UPC researcher Lluís Jofre Cruanyes wins an ERC Starting Grant to miniaturise turbulence at the microscale
Encouraging research excellence in Europe
Starting Grants are an ERC initiative to encourage the highest quality research in Europe and to support investigator-driven frontier research across all fields of research. In this edition, 619 million euros have been awarded to projects by 397 early-career researchers from 22 European Union countries or partner countries, with 13 of them working in Catalan research centres and universities: the Universitat Politècnica de Catalunya (1), the Pompeu Fabra University (4), the Centre for Genomic Regulation (3), the University of Barcelona (2), the Institute for Research in Biomedicine (2) and the Universitat Autònoma de Barcelona (1).
The grants, worth 1.5 million euros on average, will help young researchers to launch projects, create teams and implement innovative research. The selected proposals cover all disciplines of research, from the medical applications of artificial intelligence and the science of controlling matter by using light to designing a legal regime for fair influencer marketing. It is estimated that the grants will create more than 2,000 jobs for postdoctoral fellows, doctoral students and other staff at the host institutions. Female researchers have won 43% of grants, an increase from 37% in 2020 and the highest share to date. The call has received a total of 4,000 proposals.
Researcher and professor Lluís Jofre Cruanyes has won a European Research Council (ERC) Starting Grant to create disruptive energy technologies and solutions that will allow the next generation of energy conversion systems and aircraft propulsion technologies to be developed. To that end, he will create the first-ever turbulence-on-a-chip prototypes, with a potential hundredfold performance improvement with respect to current technology.
Feb 09, 2022
Microfluidic chips are technological devices that are revolutionising research in fields such as chemistry, biotechnology and environmental science. These microsystems integrate several functions into a chip the size of a human hair or a cell, with applications as diverse as diagnosing diseases, detecting chemical traces and analysing air pollution.
However, the technological opportunities enabled by the miniaturisation of systems have yet to been capitalised on to improve energy-related processes. This is mainly due to the laminar-flow behaviour of fluids at the microscale, which is different to their behaviour under macroscopic conditions, resulting in low mixing and transfer rates.

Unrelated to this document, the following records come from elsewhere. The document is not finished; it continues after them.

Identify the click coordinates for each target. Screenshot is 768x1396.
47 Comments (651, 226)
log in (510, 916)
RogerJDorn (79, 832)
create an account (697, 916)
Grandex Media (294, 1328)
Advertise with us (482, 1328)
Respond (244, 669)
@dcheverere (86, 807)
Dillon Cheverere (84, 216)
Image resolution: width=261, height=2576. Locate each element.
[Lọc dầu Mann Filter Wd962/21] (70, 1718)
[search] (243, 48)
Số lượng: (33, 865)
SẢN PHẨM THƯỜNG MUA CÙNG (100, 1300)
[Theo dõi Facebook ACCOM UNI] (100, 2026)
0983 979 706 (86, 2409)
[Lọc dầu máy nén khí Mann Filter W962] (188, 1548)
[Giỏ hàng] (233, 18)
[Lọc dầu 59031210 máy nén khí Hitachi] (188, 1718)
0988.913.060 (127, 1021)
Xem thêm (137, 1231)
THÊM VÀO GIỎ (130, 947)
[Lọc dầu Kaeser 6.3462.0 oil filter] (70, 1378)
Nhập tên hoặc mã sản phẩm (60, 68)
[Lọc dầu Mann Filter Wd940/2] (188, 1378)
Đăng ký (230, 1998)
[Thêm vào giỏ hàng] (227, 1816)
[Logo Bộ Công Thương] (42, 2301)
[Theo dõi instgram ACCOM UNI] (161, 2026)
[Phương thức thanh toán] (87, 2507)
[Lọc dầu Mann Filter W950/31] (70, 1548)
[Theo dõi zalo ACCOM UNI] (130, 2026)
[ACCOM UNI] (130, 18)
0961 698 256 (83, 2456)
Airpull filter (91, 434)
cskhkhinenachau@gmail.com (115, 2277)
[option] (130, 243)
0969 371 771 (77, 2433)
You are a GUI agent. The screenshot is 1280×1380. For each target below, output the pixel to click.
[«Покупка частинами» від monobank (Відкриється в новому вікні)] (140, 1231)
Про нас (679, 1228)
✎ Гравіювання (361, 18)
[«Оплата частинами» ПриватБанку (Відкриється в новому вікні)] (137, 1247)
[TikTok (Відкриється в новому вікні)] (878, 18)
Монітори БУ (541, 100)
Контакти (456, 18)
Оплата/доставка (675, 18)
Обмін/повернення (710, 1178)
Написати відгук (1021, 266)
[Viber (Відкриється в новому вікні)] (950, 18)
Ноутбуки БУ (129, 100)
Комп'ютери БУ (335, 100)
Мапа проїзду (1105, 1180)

The absence of turbulence at a microfluidic scale is a central unresolved problem in thermal fluid sciences, known as the “microfluidic frontier”. Overcoming this frontier is the overarching goal of the project SCRAMBLE - Turbulence-On-a-Chip: Supercritically Overcoming the Energy Frontier in Microfluidics, led by Lluís Jofre Cruanyes, a Beatriz Galindo researcher in the Fluid Science and Engineering Research Group (GReCEF) and a professor of the Department of Fluid Mechanics at the Barcelona East School of Engineering (EEBE) of the Universitat Politècnica de Catalunya · BarcelonaTech (UPC).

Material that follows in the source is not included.